Records of locating words and elements:
::::::::::
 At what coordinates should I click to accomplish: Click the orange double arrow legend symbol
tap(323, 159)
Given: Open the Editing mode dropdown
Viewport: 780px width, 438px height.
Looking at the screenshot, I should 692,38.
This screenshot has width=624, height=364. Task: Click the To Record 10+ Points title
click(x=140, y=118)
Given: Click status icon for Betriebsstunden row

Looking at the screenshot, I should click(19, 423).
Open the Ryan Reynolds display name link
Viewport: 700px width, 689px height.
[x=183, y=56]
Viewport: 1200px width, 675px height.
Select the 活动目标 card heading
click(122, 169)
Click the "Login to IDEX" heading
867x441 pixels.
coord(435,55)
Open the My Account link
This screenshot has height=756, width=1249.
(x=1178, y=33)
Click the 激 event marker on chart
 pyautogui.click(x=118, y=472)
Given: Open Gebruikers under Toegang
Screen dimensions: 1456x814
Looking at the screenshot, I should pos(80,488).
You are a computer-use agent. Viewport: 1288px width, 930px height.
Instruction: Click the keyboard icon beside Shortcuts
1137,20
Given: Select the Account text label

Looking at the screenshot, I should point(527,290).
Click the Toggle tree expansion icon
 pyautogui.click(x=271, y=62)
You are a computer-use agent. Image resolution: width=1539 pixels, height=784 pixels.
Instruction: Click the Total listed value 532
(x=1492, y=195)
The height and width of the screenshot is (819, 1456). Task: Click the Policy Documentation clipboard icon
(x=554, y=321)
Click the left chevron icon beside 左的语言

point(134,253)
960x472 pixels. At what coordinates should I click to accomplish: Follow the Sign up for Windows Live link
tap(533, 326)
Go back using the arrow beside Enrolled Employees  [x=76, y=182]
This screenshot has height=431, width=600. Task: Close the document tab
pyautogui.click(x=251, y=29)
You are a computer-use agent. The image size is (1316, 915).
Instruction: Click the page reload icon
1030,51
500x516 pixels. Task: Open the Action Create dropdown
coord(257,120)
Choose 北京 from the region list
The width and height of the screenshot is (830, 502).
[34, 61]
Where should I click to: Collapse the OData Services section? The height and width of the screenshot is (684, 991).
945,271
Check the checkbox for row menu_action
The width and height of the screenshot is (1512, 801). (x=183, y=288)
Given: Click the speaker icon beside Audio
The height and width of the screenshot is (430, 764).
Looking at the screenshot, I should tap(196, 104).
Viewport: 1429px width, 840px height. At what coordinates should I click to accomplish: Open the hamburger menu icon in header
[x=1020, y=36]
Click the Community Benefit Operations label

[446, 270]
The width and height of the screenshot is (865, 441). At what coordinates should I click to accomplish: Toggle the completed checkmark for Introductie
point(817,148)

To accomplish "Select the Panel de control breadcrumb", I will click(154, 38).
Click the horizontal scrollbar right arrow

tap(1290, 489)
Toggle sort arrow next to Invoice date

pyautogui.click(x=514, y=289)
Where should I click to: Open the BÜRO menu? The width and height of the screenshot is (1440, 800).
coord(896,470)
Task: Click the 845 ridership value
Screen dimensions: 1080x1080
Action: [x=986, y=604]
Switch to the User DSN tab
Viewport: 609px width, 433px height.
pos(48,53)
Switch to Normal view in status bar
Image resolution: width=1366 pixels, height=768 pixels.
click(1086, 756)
::::::::::
- **Objective**
Rewrite every one of the entries above with "computer-use agent" renamed to "screen assistant", keeping everything else the same.

- **Response to the task**
 At what coordinates should I click to accomplish: Click the orange double arrow legend symbol
tap(323, 159)
Given: Open the Editing mode dropdown
Viewport: 780px width, 438px height.
Looking at the screenshot, I should 692,38.
This screenshot has width=624, height=364. Task: Click the To Record 10+ Points title
click(x=140, y=118)
Given: Click status icon for Betriebsstunden row

Looking at the screenshot, I should click(19, 423).
Open the Ryan Reynolds display name link
Viewport: 700px width, 689px height.
[x=183, y=56]
Viewport: 1200px width, 675px height.
Select the 活动目标 card heading
click(122, 169)
Click the "Login to IDEX" heading
867x441 pixels.
coord(435,55)
Open the My Account link
This screenshot has height=756, width=1249.
(x=1178, y=33)
Click the 激 event marker on chart
 pyautogui.click(x=118, y=472)
Given: Open Gebruikers under Toegang
Screen dimensions: 1456x814
Looking at the screenshot, I should pos(80,488).
You are a screen assistant. Viewport: 1288px width, 930px height.
Instruction: Click the keyboard icon beside Shortcuts
1137,20
Given: Select the Account text label

Looking at the screenshot, I should point(527,290).
Click the Toggle tree expansion icon
 pyautogui.click(x=271, y=62)
You are a screen assistant. Image resolution: width=1539 pixels, height=784 pixels.
Instruction: Click the Total listed value 532
(x=1492, y=195)
The height and width of the screenshot is (819, 1456). Task: Click the Policy Documentation clipboard icon
(x=554, y=321)
Click the left chevron icon beside 左的语言

point(134,253)
960x472 pixels. At what coordinates should I click to accomplish: Follow the Sign up for Windows Live link
tap(533, 326)
Go back using the arrow beside Enrolled Employees  [x=76, y=182]
This screenshot has height=431, width=600. Task: Close the document tab
pyautogui.click(x=251, y=29)
You are a screen assistant. The image size is (1316, 915).
Instruction: Click the page reload icon
1030,51
500x516 pixels. Task: Open the Action Create dropdown
coord(257,120)
Choose 北京 from the region list
The width and height of the screenshot is (830, 502).
[34, 61]
Where should I click to: Collapse the OData Services section? The height and width of the screenshot is (684, 991).
945,271
Check the checkbox for row menu_action
The width and height of the screenshot is (1512, 801). (x=183, y=288)
Given: Click the speaker icon beside Audio
The height and width of the screenshot is (430, 764).
Looking at the screenshot, I should tap(196, 104).
Viewport: 1429px width, 840px height. At what coordinates should I click to accomplish: Open the hamburger menu icon in header
[x=1020, y=36]
Click the Community Benefit Operations label

[446, 270]
The width and height of the screenshot is (865, 441). At what coordinates should I click to accomplish: Toggle the completed checkmark for Introductie
point(817,148)

To accomplish "Select the Panel de control breadcrumb", I will click(154, 38).
Click the horizontal scrollbar right arrow

tap(1290, 489)
Toggle sort arrow next to Invoice date

pyautogui.click(x=514, y=289)
Where should I click to: Open the BÜRO menu? The width and height of the screenshot is (1440, 800).
coord(896,470)
Task: Click the 845 ridership value
Screen dimensions: 1080x1080
Action: [x=986, y=604]
Switch to the User DSN tab
Viewport: 609px width, 433px height.
pos(48,53)
Switch to Normal view in status bar
Image resolution: width=1366 pixels, height=768 pixels.
click(1086, 756)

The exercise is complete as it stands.